The only catch was that they would INFLATE your Resume and say that you had 5-10 years experience, when you actually had none. They had a guy “American” who called himself a “lawyer” who would lie for you in case the company they were trying to place you with called for references. I worked for them for 6 months, but I was so scared the FBI would come and raid the place, plus I was constantly lying to my clients about my experience that I decided to quit. When I told them I was quitting, they tried to get me to pay for the 8 week training class which they said cost $20,000 ! I told them I would report them to the FBI so they left me alone.
This is reinforced by the following quote as well, which was provided in response to the quote above.
I ran into this same thing about 10 years ago: an Indian wanted to train me in SAP, but because he couldn’t make me stay with him, I’d have to pay him $1000. They’d “spice” my resume and place me.
Just last year or so, an Indian recruiter at an American company kept having me sign right to represent. After I signed the right to represent, but received no interviews, even for requirements with 2-4 seats. This is for jobs I could have done in my sleep.
It turns out he was simultaneously working with this outfit, right here in the US: http://www.micro2mega.com/ I can guess who he was sending into interviews instead of me.
This shows the company is not just doing training for existing staff: http://www.micro2mega.com/testmonials.html.
One giveaway is the upper range of experience – age discrimination.
Here is the MicoMega website. Indian recruiting/certification/placement firms have to have terrible websites for some reason.
Bringing New Horrible Standards of Ethics to the US, While Being Top Virtue Signalers
Notice the ridiculous text from this website.

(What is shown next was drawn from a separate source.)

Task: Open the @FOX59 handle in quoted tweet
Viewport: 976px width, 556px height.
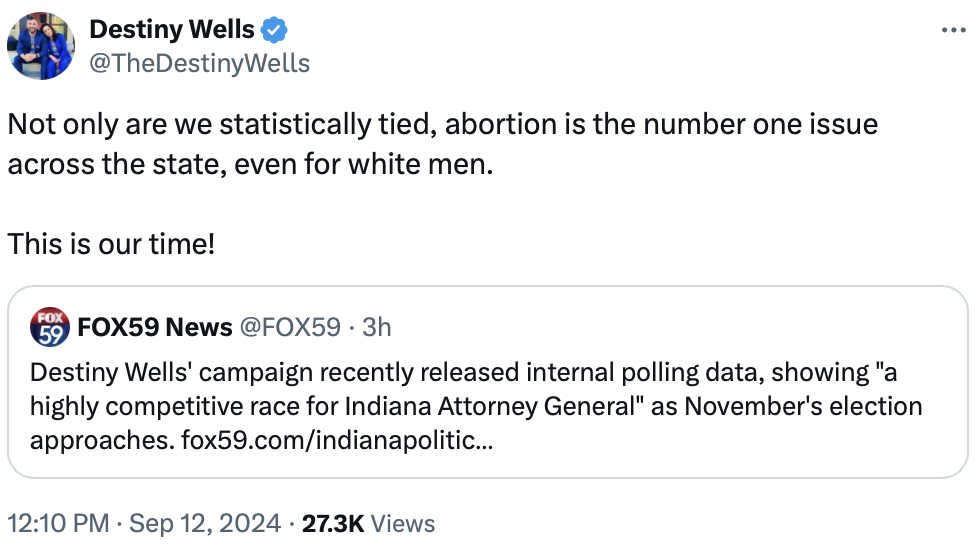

As a global company, we believe it is our responsibility to continually give back to our communities and to protect our world. The principles of corporate responsibility are always at the heart of our business—they guide our relationships with our clients, our associates and our business partners every day. As a diverse end-to-end IT solutions provider, micro2MEGA, Inc. offers a range of expertise aimed at helping customers re-engineer and re-invent their businesses to compete successfully in an ever-changing marketplace. Our experience in the business process-outsourcing arena fully complements and strengthens our service spectrum and allows us to operate as an enterprise-class solution delivery company. Our solutions aim to provide high value by optimizing cost of ownership of technology investments for customers.
Honesty & Trust: With every assignment, a client trusts us with their business. We know they’re counting on us to get the job done, and it’s our goal to deliver the people and results they expect. At the end of the day, honoring our promise is the only way to earn real Honesty and Trust.

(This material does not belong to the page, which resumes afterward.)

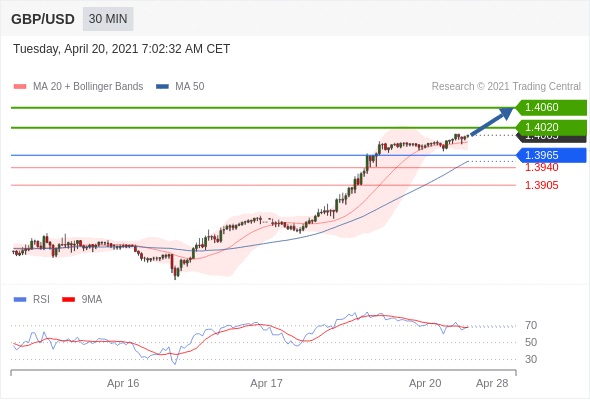The height and width of the screenshot is (400, 590).
Task: Click the blue 1.3965 pivot price tag
Action: (551, 155)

Indian firms in IT bring out of this world unethical behavior to the US. So naturally, they have to have effusively virtue-signaling text on their websites about how corporately responsible they are, etc.
Everyone who works in IT knows the situation with Indian firms, and a good indicator of how bad a firm will be is whether it is Indian, and that can in part be determined (for smaller operations) by whether the website is
- a.) horrible, and..
- b.) if the text of the website looks like this sample included above.

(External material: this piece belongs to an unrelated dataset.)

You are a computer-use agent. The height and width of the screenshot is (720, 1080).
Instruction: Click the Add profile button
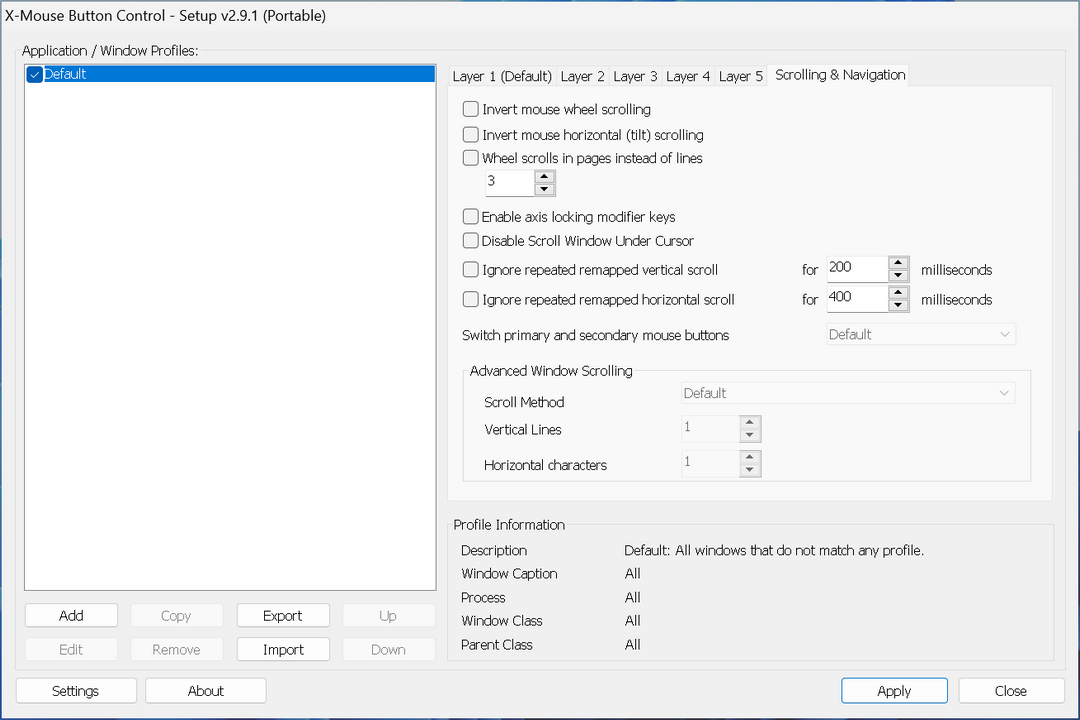(71, 615)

The certification system is seen as yet another system to “scam” by many Indian workers. And the way that certifications are scammed in through information being shared with other Indians and for the rightful revenues to be denied to the content producers through IP theft.
Indeed, if Indian work as a group to falsify their certifications, while domestic workers by in large do not, then Indian workers will appear to have more certifications and more “skills.” This falsification of skills and “spicing” is also left out of the discussion regarding the skills of Indian resources.